# Glenwood Canyon CLOSED July 27 and 28 - No River Access til 3:30 PM



## buckmanriver (Apr 2, 2008)

What is the reason for the closure?


----------



## grandavenuebridge (Feb 17, 2016)

The closure is for a military-style helicopter to deliver and place steel poles for rockfall fencing. The rockfall fencing is being constructed to help prevent future rock slides in the area. The work is safety critical overhead work, meaning no people/vehicles can be underneath areas where the helicopter operations are happening.

Permitted commercial guides will receive escorts to run trips until 1:30 PM. 

For additional information call or text: 970-618-1457


----------



## Andy H. (Oct 13, 2003)

*So just to be clear...*

So just to be clear, are you saying that I-70 through Glenwood Canyon will be completely closed?
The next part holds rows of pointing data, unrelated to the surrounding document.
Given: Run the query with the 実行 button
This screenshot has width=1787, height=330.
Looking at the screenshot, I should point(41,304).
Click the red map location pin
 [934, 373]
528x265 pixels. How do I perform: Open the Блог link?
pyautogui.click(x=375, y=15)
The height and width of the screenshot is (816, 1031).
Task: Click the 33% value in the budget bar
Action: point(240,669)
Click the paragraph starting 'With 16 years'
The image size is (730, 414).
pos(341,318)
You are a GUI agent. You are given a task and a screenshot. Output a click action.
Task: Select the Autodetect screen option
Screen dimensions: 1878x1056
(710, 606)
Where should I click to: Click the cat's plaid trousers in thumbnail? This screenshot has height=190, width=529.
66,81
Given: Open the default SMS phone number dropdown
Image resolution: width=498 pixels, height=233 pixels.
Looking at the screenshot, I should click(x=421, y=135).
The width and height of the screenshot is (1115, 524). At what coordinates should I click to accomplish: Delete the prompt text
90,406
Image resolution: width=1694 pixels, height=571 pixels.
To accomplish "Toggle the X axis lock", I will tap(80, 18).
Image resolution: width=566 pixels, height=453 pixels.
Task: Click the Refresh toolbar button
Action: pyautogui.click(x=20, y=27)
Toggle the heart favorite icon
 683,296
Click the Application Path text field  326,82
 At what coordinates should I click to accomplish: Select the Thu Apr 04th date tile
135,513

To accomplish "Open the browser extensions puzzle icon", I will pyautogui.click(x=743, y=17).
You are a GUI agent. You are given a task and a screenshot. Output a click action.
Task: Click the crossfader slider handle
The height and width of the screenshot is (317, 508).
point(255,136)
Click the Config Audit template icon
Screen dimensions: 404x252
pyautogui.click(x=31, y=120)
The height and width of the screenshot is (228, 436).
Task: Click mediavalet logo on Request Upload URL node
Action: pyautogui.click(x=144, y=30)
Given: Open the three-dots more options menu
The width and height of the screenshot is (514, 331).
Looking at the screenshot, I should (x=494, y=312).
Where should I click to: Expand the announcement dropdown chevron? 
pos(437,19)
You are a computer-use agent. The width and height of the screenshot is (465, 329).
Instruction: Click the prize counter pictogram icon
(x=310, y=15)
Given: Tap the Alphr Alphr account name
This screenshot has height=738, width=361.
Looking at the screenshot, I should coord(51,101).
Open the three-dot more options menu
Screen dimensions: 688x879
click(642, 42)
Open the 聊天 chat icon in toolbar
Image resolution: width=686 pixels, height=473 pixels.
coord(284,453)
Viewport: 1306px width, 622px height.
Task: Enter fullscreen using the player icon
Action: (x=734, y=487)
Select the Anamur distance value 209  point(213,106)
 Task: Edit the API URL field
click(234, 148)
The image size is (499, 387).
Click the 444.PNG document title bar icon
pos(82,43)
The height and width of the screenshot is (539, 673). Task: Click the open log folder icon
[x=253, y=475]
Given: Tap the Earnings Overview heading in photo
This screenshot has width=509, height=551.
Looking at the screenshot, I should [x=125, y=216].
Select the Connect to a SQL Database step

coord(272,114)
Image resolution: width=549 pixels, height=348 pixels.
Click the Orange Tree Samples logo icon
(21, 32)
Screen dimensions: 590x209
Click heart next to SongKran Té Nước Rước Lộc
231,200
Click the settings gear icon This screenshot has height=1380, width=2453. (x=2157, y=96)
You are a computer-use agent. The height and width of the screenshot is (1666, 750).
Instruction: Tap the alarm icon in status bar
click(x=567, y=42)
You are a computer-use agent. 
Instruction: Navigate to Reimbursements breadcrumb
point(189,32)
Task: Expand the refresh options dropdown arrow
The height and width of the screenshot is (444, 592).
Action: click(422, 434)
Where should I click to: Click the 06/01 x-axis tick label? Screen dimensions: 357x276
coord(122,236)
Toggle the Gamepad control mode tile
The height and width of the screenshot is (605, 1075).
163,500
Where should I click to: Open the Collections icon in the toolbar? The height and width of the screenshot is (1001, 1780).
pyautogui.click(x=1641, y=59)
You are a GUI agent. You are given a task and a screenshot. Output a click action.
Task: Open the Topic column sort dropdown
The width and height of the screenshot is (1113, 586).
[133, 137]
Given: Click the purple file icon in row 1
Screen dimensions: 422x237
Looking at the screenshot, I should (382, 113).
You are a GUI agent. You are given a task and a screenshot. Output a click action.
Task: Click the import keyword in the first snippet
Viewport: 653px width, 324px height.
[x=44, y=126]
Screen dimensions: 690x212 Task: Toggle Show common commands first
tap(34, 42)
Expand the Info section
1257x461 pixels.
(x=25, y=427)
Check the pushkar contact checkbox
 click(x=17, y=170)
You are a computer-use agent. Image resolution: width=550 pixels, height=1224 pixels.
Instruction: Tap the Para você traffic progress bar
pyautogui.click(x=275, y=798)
Or are you saying that just the ramps you listed will be closed Wednesday, July 27 and Thursday, July 28 from 9 AM to 3:30 PM?


----------



## grandavenuebridge (Feb 17, 2016)

I-70 through Glenwood Canyon will be completely closed from 9AM to 3:30PM on Wednesday, July 27 and Thursday, July 28.


----------



## buckmanriver (Apr 2, 2008)

Sounds like an interesting construction project!


----------